**What to produce**
Echo the listing below word for word, but leave out the pictures.

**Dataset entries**
----
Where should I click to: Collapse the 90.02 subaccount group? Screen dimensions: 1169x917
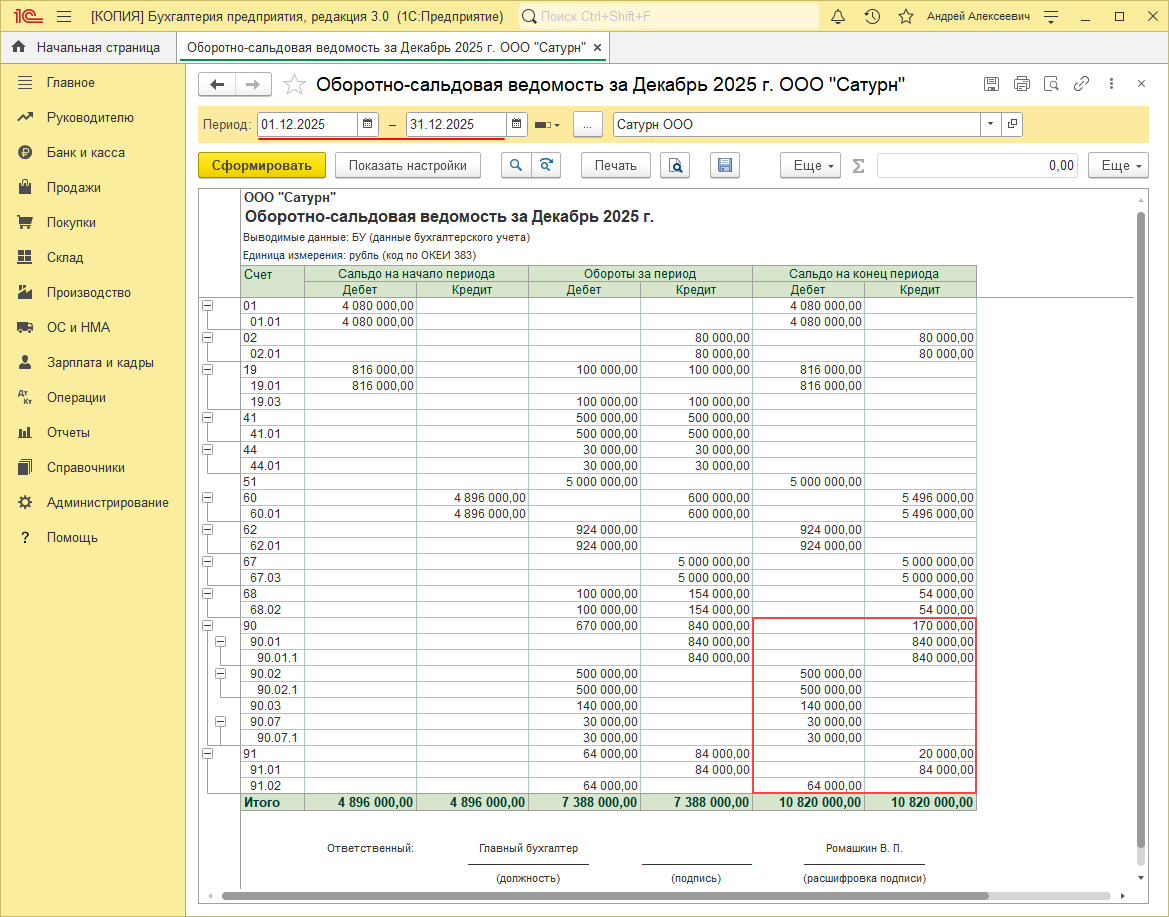click(x=221, y=674)
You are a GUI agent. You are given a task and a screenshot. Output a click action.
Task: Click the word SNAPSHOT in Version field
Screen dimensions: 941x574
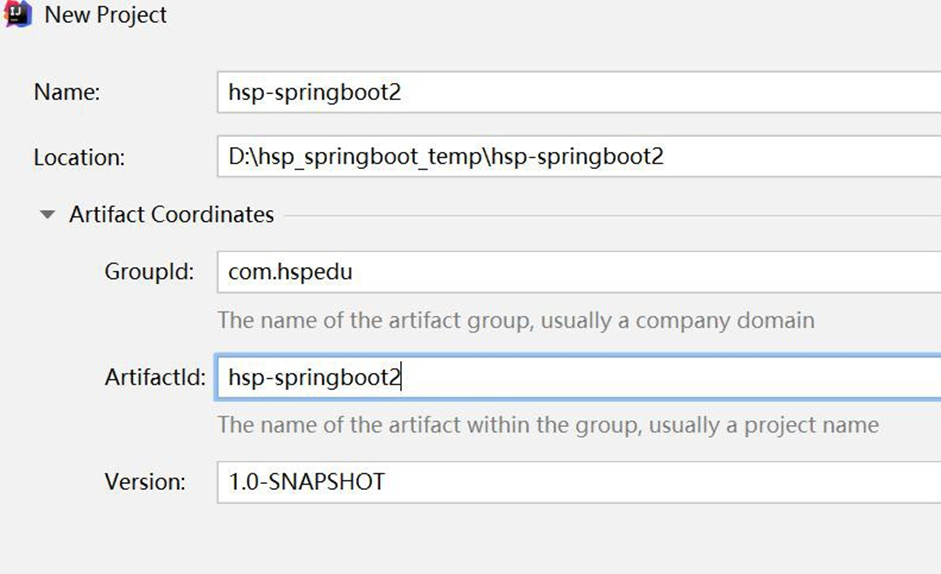tap(328, 482)
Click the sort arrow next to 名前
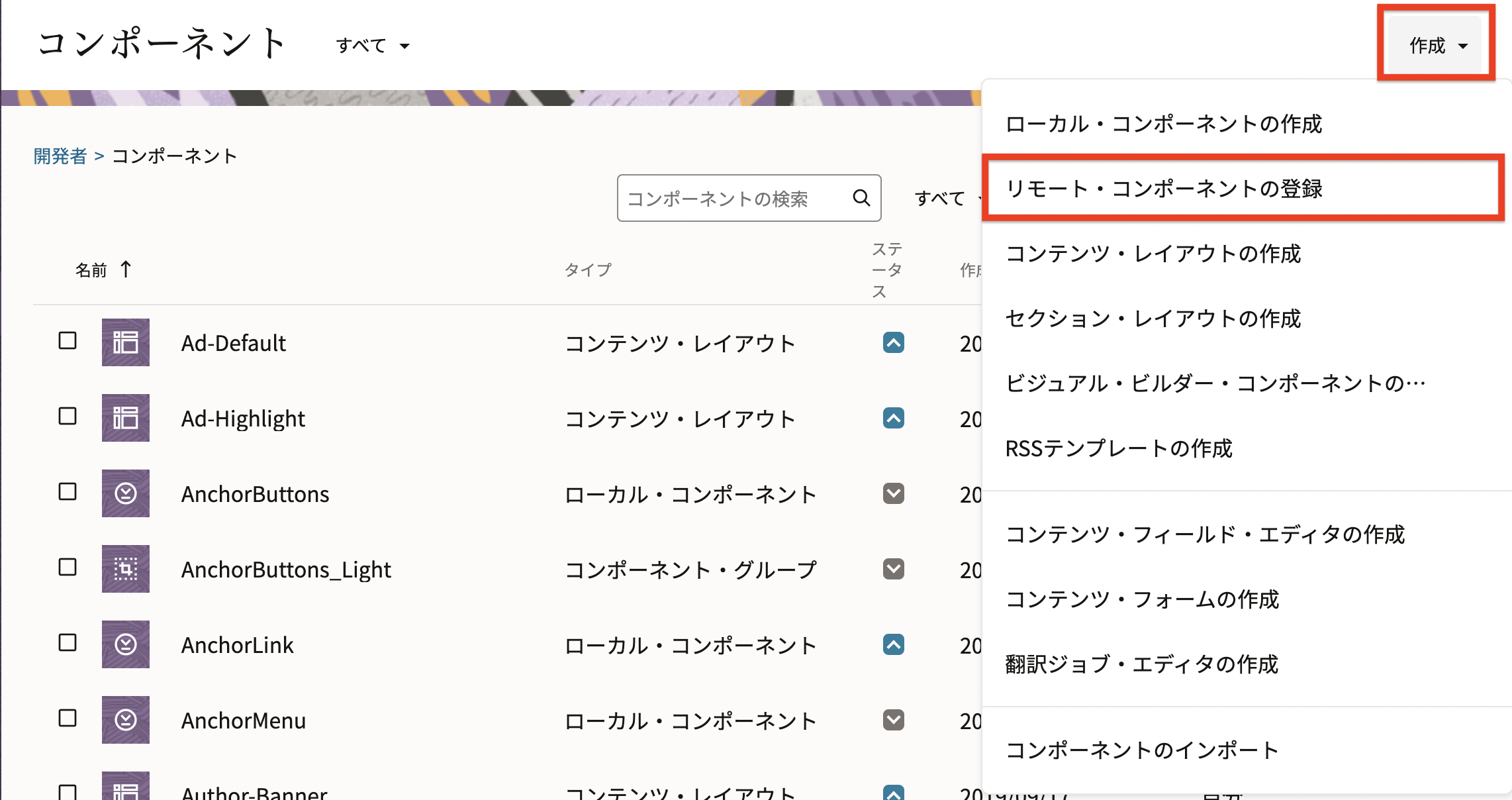This screenshot has height=800, width=1512. [126, 269]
----
**Solution to the exercise**
Where should I click to: Collapse the 90.02 subaccount group? Screen dimensions: 1169x917
click(x=221, y=674)
You are a GUI agent. You are given a task and a screenshot. Output a click action.
Task: Click the word SNAPSHOT in Version field
Screen dimensions: 941x574
tap(328, 482)
Click the sort arrow next to 名前
This screenshot has height=800, width=1512. [126, 269]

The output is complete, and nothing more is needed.